## Task item
Repeat only the lines below from the one containing "Ormeau (667, 2467)" through the one containing "Wollongong & Illawarra Storage (660, 2183)", inclusive, exactly as written.

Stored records
****************

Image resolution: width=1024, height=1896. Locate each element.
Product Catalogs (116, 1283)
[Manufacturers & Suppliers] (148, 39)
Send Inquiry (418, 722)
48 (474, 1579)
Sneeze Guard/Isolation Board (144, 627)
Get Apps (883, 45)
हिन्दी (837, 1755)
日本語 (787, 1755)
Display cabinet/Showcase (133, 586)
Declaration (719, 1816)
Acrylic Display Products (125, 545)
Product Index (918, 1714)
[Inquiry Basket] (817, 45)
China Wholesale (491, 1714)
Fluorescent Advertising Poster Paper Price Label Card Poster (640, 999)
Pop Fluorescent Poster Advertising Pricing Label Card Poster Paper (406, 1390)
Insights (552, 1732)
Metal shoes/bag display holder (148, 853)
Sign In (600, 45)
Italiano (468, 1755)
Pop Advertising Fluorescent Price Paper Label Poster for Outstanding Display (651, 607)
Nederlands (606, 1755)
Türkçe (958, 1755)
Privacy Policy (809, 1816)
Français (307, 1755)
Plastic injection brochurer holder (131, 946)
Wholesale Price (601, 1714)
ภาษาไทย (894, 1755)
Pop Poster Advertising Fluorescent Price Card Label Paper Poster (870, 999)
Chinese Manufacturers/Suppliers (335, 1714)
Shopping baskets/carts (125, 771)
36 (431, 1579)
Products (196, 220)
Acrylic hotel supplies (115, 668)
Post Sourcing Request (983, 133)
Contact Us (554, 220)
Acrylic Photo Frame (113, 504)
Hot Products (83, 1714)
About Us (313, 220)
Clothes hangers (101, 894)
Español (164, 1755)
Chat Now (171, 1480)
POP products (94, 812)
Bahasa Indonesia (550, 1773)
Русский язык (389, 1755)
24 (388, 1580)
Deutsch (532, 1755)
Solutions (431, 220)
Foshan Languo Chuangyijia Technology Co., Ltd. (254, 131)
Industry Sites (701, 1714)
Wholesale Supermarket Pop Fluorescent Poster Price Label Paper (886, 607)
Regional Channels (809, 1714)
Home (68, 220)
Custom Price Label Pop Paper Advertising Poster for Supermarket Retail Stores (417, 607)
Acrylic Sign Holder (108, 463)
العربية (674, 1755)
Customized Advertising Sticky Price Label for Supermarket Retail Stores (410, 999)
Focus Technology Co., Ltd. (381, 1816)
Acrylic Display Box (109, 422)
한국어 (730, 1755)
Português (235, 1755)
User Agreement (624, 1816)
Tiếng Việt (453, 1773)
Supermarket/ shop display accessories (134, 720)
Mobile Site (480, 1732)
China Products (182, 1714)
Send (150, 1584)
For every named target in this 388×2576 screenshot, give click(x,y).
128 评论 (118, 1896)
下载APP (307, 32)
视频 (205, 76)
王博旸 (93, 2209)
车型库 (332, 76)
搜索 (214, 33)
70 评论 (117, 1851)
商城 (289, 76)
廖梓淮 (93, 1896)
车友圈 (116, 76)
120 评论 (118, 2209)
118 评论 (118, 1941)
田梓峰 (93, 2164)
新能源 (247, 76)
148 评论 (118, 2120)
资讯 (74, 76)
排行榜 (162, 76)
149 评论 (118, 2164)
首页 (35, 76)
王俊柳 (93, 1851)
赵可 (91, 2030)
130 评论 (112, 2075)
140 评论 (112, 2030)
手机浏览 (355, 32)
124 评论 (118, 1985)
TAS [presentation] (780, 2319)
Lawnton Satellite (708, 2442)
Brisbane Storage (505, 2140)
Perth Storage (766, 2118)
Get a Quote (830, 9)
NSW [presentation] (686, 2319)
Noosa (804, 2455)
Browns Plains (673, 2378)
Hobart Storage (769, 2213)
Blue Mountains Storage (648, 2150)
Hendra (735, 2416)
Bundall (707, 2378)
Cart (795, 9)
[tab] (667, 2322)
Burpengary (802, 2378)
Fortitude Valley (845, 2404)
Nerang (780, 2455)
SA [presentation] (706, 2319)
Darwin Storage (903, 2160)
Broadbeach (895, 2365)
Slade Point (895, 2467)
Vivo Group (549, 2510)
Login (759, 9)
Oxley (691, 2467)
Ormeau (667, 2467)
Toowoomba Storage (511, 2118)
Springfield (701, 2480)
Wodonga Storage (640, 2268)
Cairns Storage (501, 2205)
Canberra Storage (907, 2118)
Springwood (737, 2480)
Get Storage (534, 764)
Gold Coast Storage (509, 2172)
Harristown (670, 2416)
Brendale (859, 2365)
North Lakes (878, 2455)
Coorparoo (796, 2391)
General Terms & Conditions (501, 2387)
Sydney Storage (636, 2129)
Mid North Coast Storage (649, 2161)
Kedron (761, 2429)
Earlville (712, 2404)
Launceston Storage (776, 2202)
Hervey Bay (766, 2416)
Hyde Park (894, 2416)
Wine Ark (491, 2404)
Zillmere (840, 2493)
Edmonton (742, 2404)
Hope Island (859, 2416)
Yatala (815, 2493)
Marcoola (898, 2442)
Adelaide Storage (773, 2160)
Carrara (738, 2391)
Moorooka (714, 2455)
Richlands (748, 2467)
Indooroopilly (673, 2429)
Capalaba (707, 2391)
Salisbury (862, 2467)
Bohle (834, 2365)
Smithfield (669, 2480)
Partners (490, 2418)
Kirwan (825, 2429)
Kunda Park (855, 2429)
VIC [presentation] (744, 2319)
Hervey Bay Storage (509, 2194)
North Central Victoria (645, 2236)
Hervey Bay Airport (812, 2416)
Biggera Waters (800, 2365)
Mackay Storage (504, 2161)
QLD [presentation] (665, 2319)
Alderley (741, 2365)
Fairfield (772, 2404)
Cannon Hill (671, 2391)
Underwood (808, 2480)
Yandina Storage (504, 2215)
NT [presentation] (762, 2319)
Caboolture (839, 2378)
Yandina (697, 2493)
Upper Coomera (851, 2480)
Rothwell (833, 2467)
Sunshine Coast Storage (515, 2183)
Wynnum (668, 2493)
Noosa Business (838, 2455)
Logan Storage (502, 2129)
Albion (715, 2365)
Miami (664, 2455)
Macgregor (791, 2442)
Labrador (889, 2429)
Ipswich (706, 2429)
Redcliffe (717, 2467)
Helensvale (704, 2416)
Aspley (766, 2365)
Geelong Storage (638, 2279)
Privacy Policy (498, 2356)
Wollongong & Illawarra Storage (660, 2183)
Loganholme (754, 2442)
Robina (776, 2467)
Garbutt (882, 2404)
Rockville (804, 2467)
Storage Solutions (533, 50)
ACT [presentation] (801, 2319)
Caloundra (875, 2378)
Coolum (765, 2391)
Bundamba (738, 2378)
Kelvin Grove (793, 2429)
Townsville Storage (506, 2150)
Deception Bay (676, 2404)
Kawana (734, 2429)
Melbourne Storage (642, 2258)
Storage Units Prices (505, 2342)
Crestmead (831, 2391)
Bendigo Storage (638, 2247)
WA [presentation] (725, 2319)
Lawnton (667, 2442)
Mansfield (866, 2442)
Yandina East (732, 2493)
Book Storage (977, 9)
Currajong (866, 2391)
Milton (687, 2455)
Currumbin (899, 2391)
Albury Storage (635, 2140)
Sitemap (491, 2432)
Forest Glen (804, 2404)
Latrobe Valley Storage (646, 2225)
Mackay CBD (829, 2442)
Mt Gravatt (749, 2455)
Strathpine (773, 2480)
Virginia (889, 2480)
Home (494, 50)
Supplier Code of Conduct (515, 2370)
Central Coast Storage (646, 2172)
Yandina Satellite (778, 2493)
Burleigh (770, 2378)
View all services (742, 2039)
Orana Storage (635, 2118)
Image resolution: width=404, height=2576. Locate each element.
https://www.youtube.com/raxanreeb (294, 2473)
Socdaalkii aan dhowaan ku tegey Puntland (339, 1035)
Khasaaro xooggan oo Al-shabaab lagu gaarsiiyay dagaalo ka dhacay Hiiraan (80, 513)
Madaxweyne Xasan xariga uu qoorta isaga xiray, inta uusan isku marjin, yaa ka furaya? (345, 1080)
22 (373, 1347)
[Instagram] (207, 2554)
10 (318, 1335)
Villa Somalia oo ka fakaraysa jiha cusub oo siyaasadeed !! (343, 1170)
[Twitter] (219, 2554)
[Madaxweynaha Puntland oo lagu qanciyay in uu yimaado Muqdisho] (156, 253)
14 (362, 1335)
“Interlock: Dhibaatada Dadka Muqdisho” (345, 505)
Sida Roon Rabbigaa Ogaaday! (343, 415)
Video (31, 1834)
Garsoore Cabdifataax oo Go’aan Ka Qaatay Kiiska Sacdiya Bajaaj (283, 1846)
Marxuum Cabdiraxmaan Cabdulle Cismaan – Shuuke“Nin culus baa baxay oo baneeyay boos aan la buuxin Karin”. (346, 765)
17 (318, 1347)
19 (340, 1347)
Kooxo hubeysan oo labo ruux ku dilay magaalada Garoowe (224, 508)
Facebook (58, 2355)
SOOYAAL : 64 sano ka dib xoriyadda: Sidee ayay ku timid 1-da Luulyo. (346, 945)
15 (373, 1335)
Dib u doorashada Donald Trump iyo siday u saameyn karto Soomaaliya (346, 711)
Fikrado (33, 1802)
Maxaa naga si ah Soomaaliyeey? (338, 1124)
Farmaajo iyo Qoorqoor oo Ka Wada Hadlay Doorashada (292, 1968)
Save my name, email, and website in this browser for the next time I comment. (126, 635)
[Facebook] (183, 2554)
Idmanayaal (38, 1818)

****************

## Expected output
Ormeau (667, 2467)
Toowoomba Storage (511, 2118)
Springfield (701, 2480)
Wodonga Storage (640, 2268)
Cairns Storage (501, 2205)
Canberra Storage (907, 2118)
Springwood (737, 2480)
Get Storage (534, 764)
Gold Coast Storage (509, 2172)
Harristown (670, 2416)
Brendale (859, 2365)
North Lakes (878, 2455)
Coorparoo (796, 2391)
General Terms & Conditions (501, 2387)
Sydney Storage (636, 2129)
Mid North Coast Storage (649, 2161)
Kedron (761, 2429)
Earlville (712, 2404)
Launceston Storage (776, 2202)
Hervey Bay (766, 2416)
Hyde Park (894, 2416)
Wine Ark (491, 2404)
Zillmere (840, 2493)
Edmonton (742, 2404)
Hope Island (859, 2416)
Yatala (815, 2493)
Marcoola (898, 2442)
Adelaide Storage (773, 2160)
Carrara (738, 2391)
Moorooka (714, 2455)
Richlands (748, 2467)
Indooroopilly (673, 2429)
Capalaba (707, 2391)
Salisbury (862, 2467)
Bohle (834, 2365)
Smithfield (669, 2480)
Partners (490, 2418)
Kirwan (825, 2429)
Kunda Park (855, 2429)
VIC [presentation] (744, 2319)
Hervey Bay Storage (509, 2194)
North Central Victoria (645, 2236)
Hervey Bay Airport (812, 2416)
Biggera Waters (800, 2365)
Mackay Storage (504, 2161)
QLD [presentation] (665, 2319)
Alderley (741, 2365)
Fairfield (772, 2404)
Cannon Hill (671, 2391)
Underwood (808, 2480)
Yandina Storage (504, 2215)
NT [presentation] (762, 2319)
Caboolture (839, 2378)
Yandina (697, 2493)
Upper Coomera (851, 2480)
Rothwell (833, 2467)
Sunshine Coast Storage (515, 2183)
Wynnum (668, 2493)
Noosa Business (838, 2455)
Logan Storage (502, 2129)
Albion (715, 2365)
Miami (664, 2455)
Macgregor (791, 2442)
Labrador (889, 2429)
Ipswich (706, 2429)
Redcliffe (717, 2467)
Helensvale (704, 2416)
Aspley (766, 2365)
Geelong Storage (638, 2279)
Privacy Policy (498, 2356)
Wollongong & Illawarra Storage (660, 2183)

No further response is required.